Exercise details
Only lines, not pictures: please repeat exactly the lines from the one with "Where should I" through the end of the listing.

Records for this exercise
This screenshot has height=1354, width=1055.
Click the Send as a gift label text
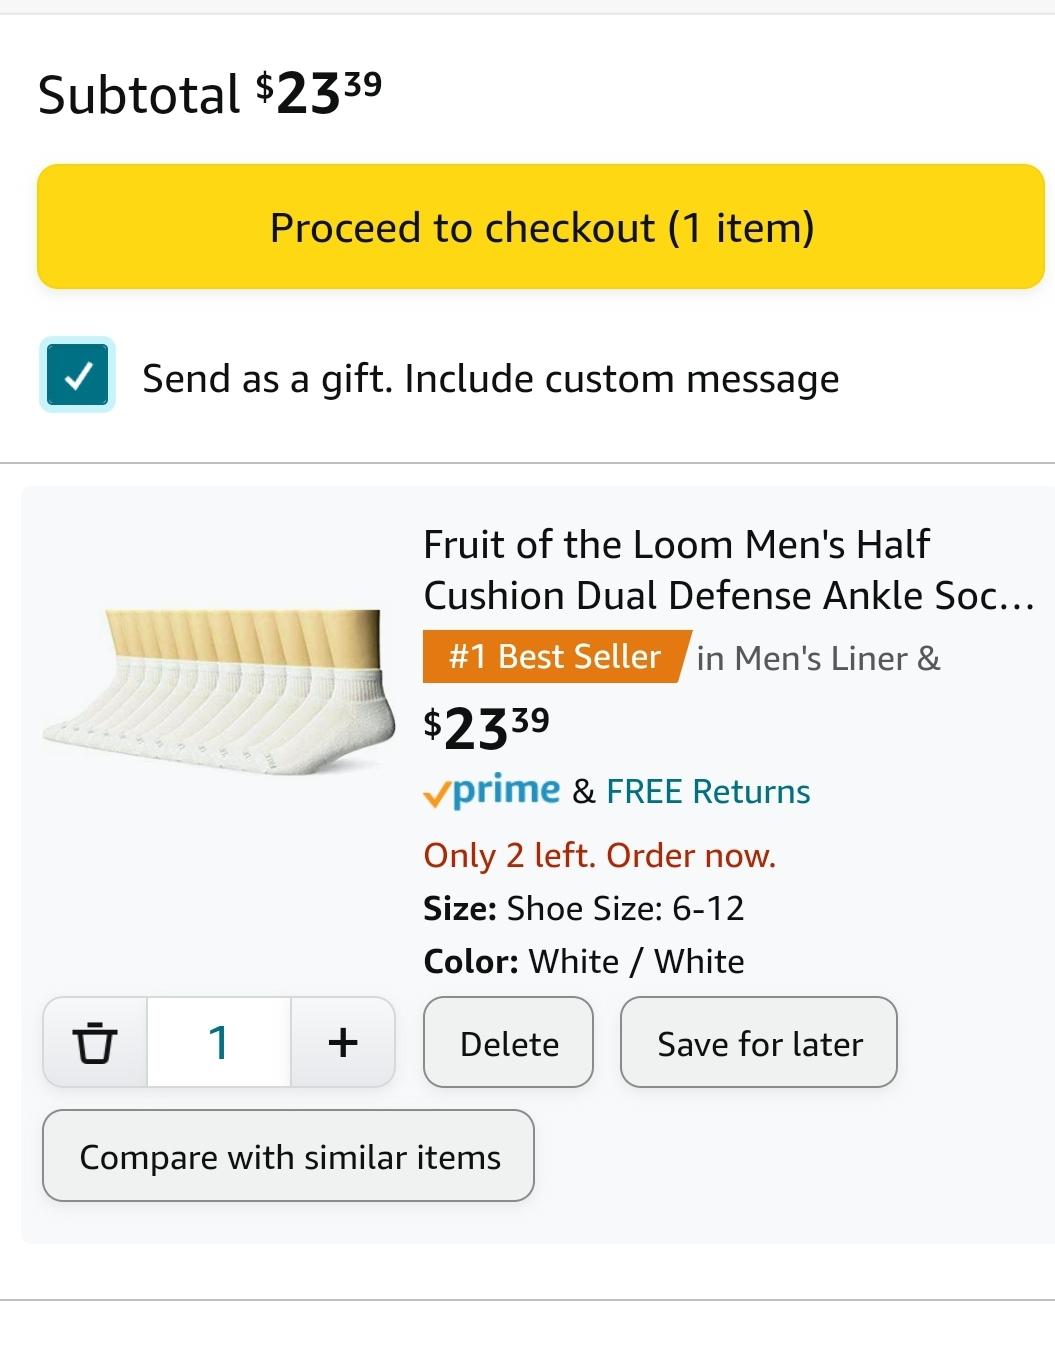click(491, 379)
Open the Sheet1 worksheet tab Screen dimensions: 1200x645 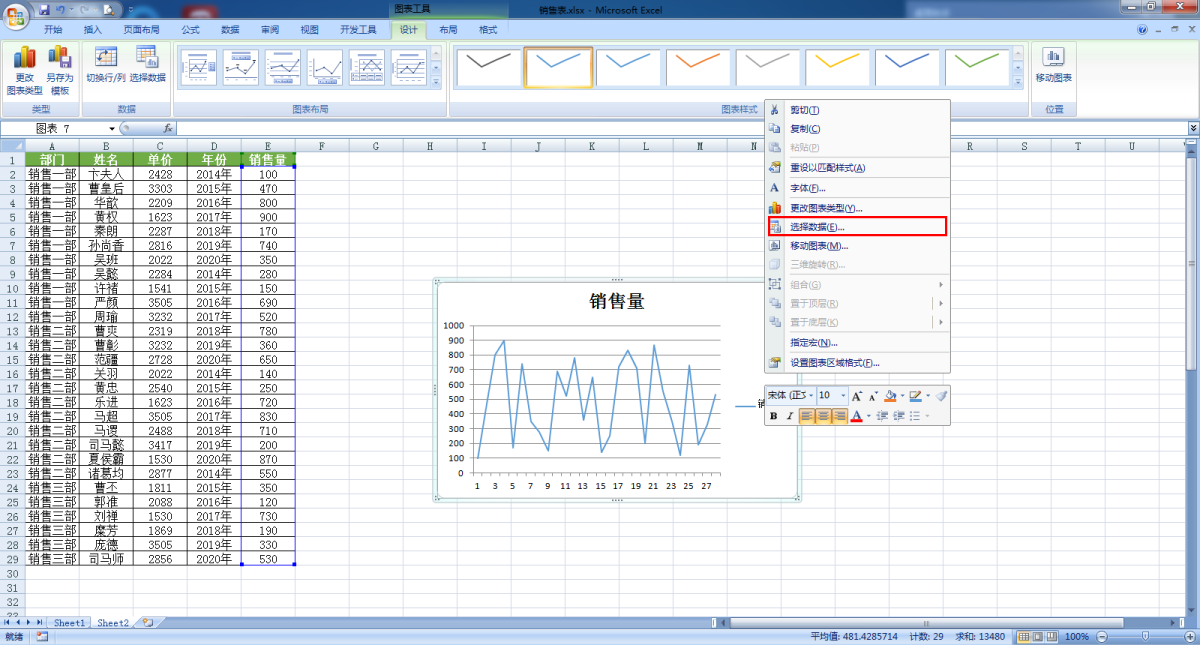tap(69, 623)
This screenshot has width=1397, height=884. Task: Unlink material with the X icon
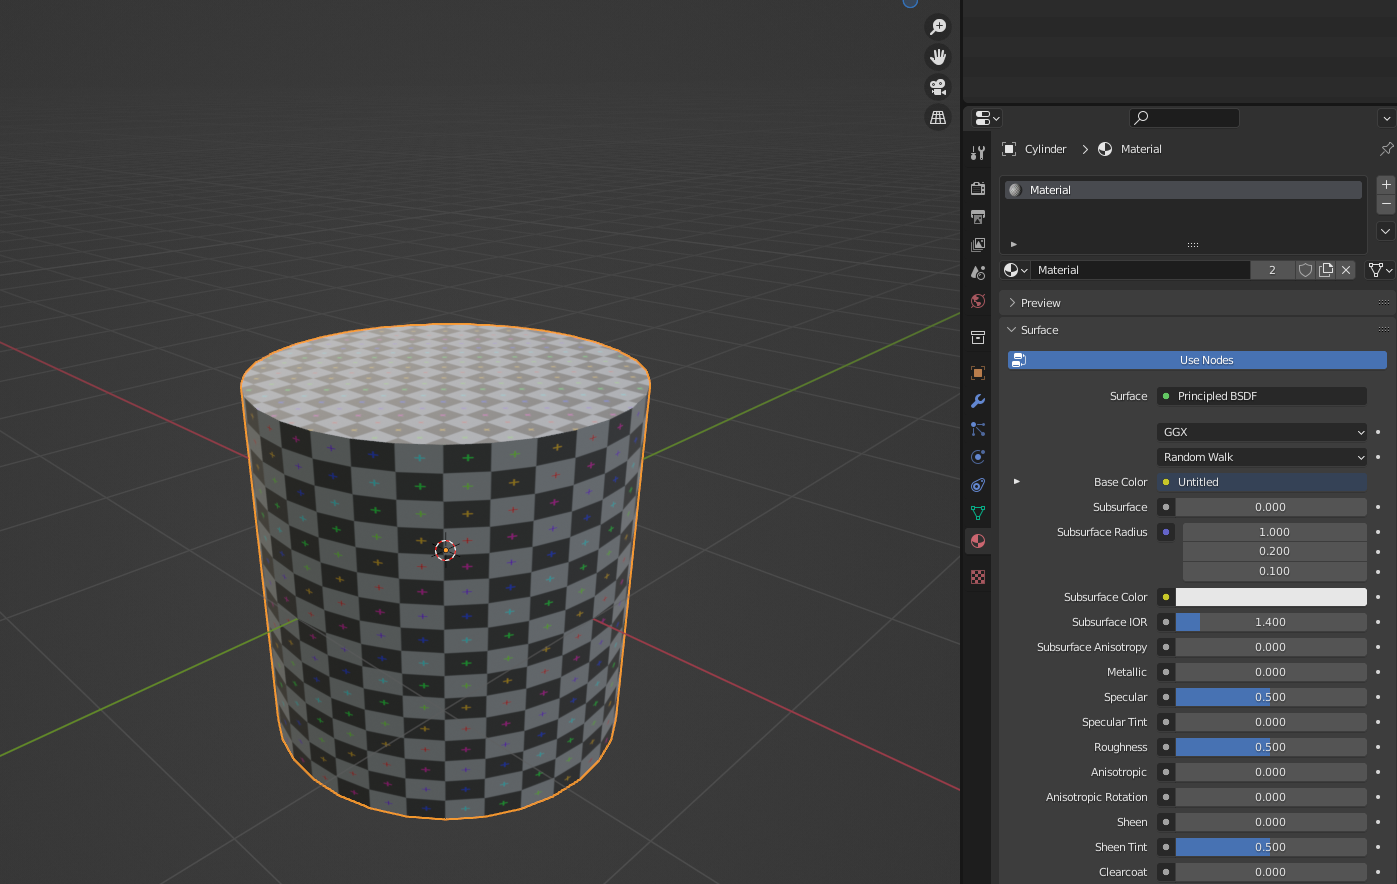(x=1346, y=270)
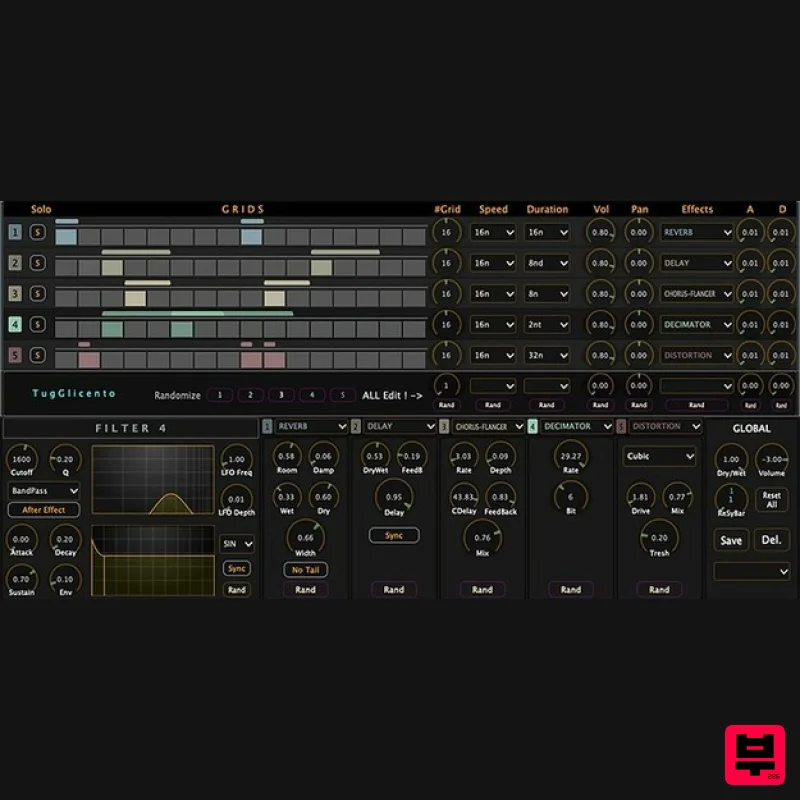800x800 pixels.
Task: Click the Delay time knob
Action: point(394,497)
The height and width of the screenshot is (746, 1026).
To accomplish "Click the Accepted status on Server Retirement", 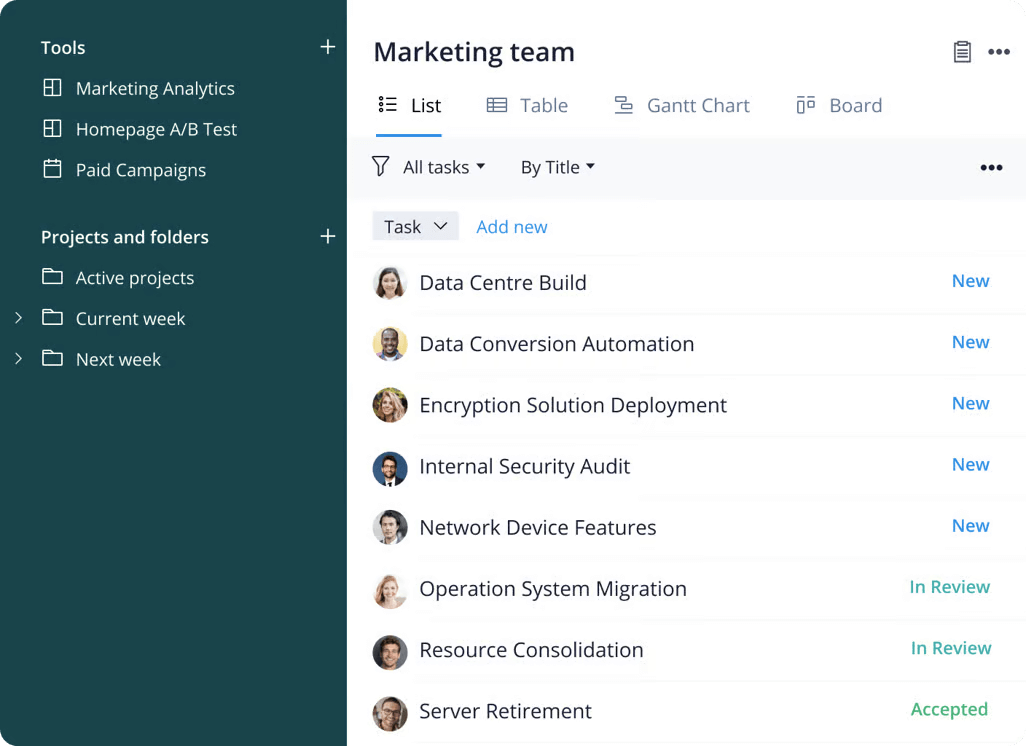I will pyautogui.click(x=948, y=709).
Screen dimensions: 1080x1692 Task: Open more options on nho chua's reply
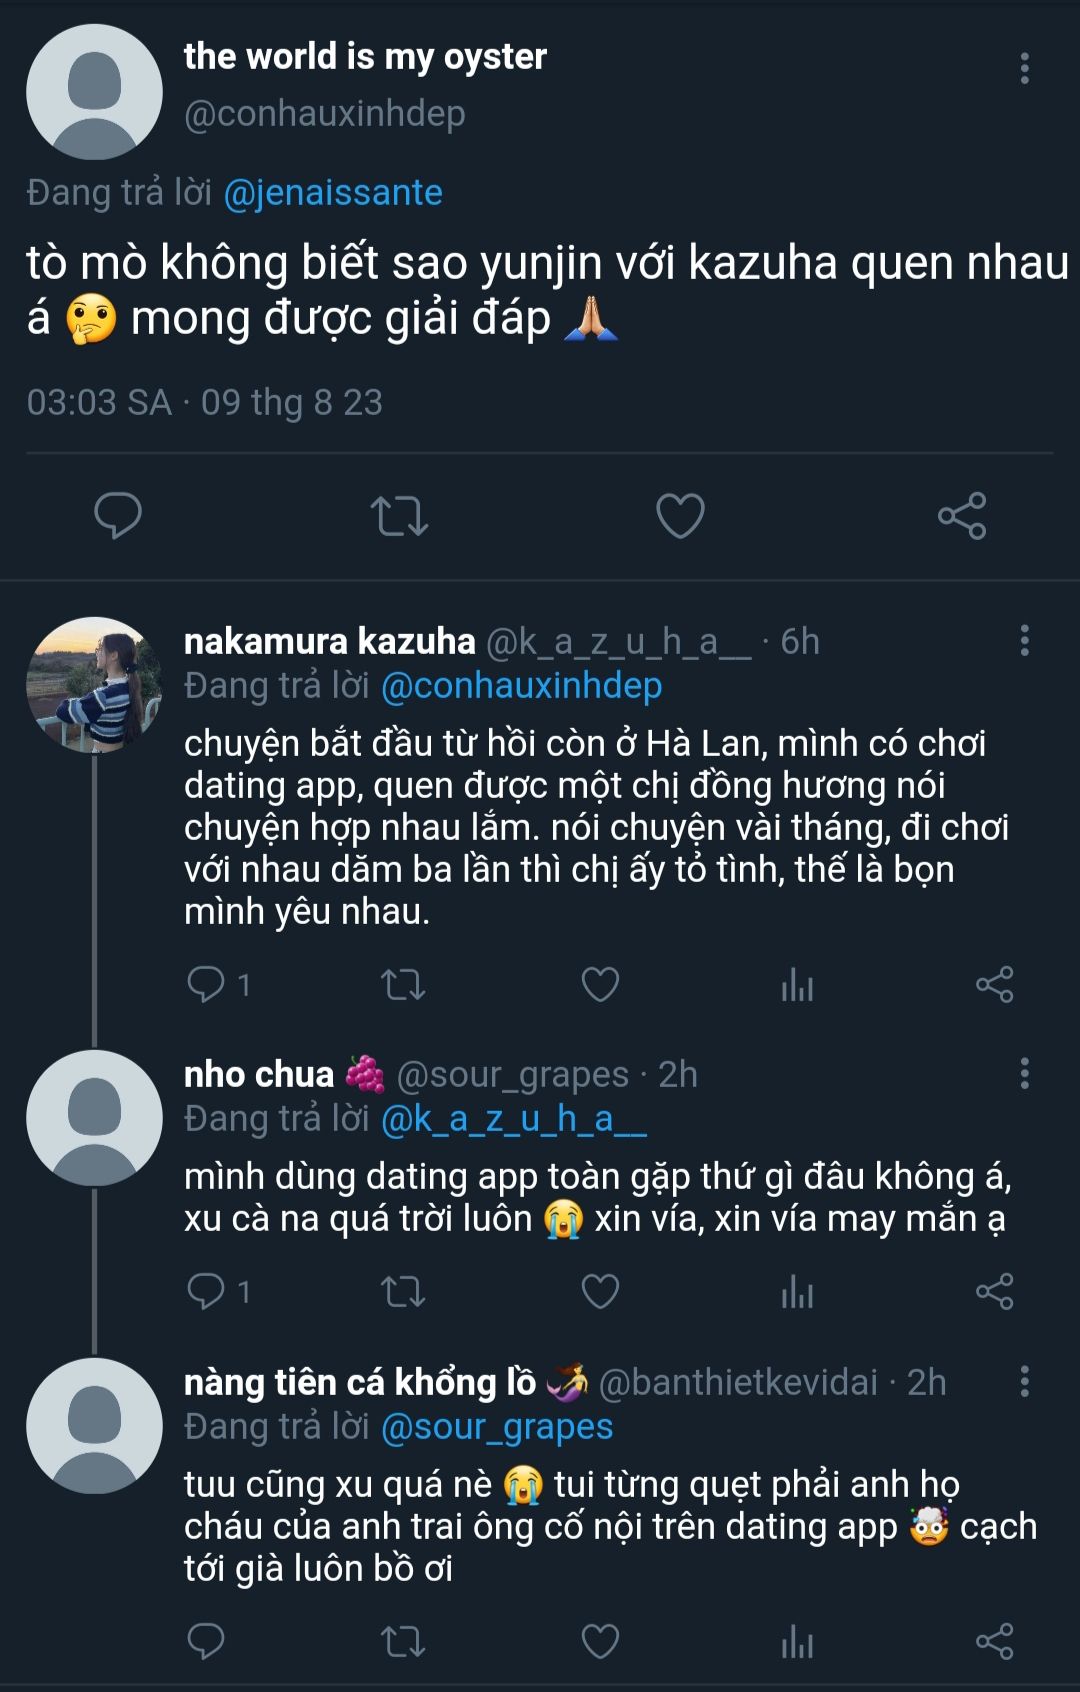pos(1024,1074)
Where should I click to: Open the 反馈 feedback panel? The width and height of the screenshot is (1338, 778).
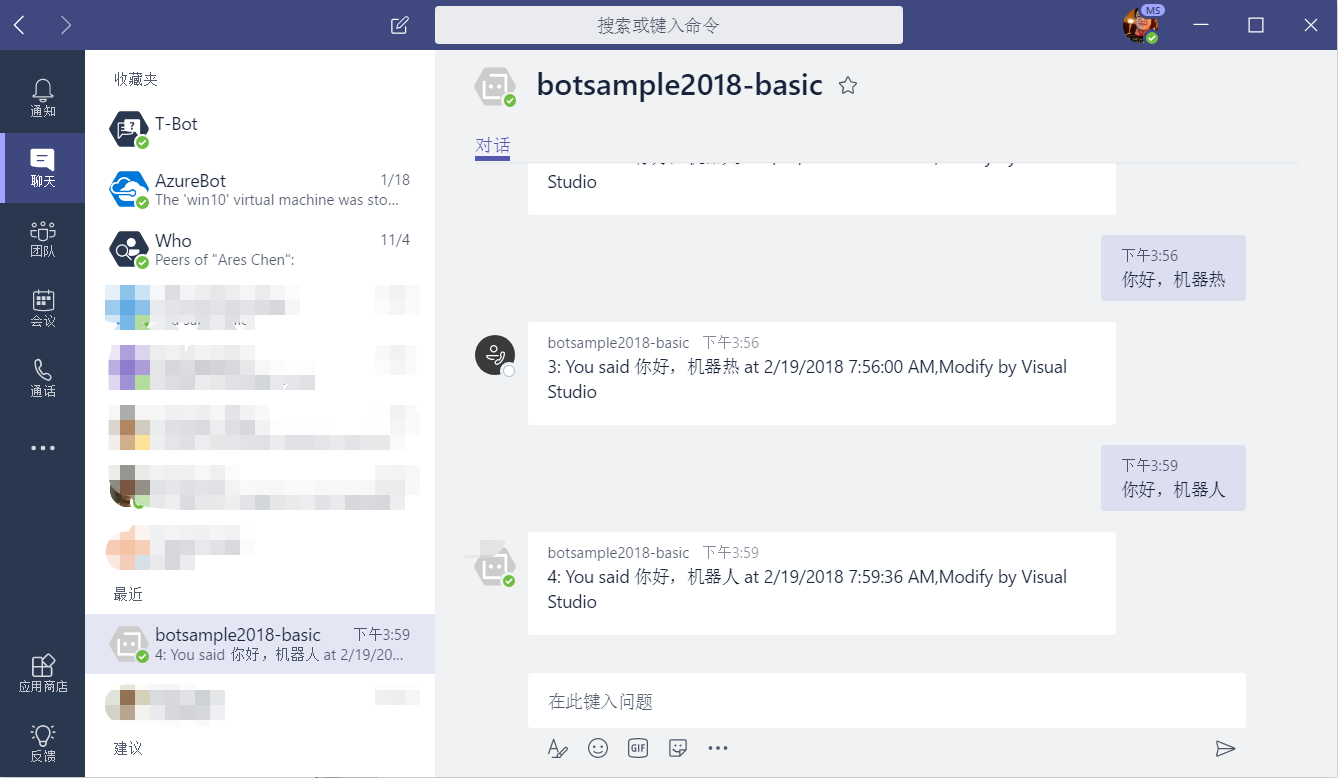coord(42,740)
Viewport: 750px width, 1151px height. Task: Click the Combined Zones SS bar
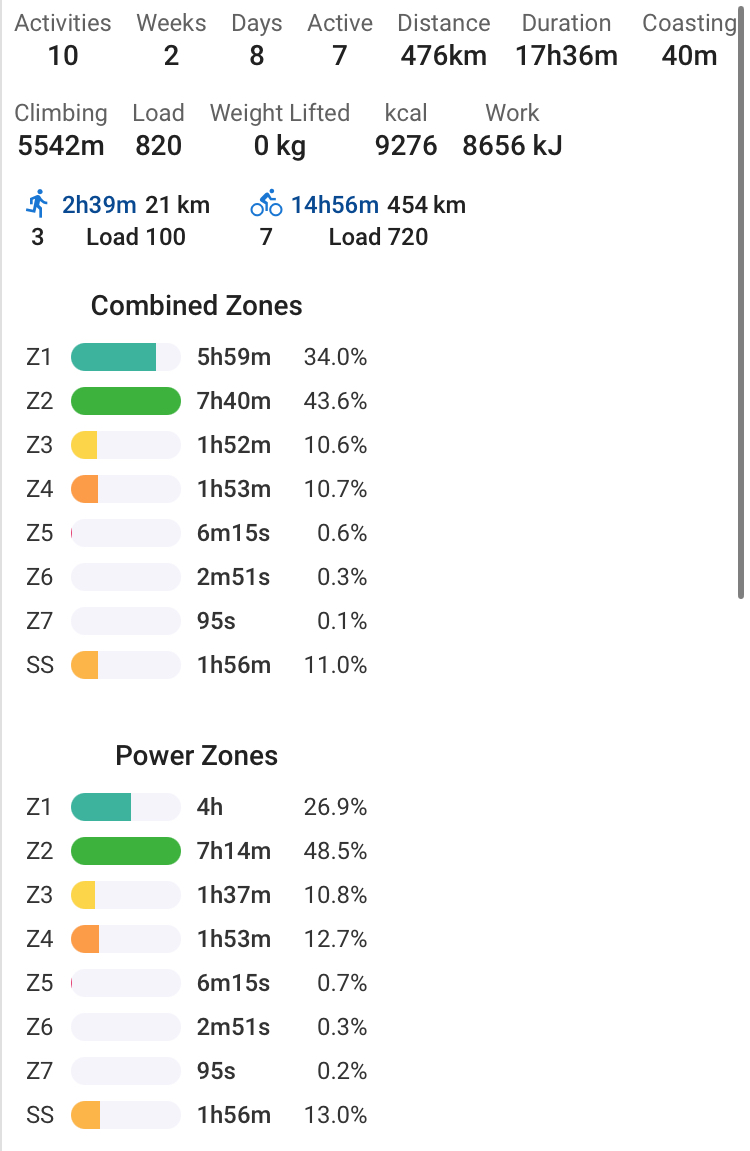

Answer section
Where should I click to: Open the 反馈 feedback panel? The width and height of the screenshot is (1338, 778).
coord(42,740)
Viewport: 750px width, 1151px height. Task: Click the Combined Zones SS bar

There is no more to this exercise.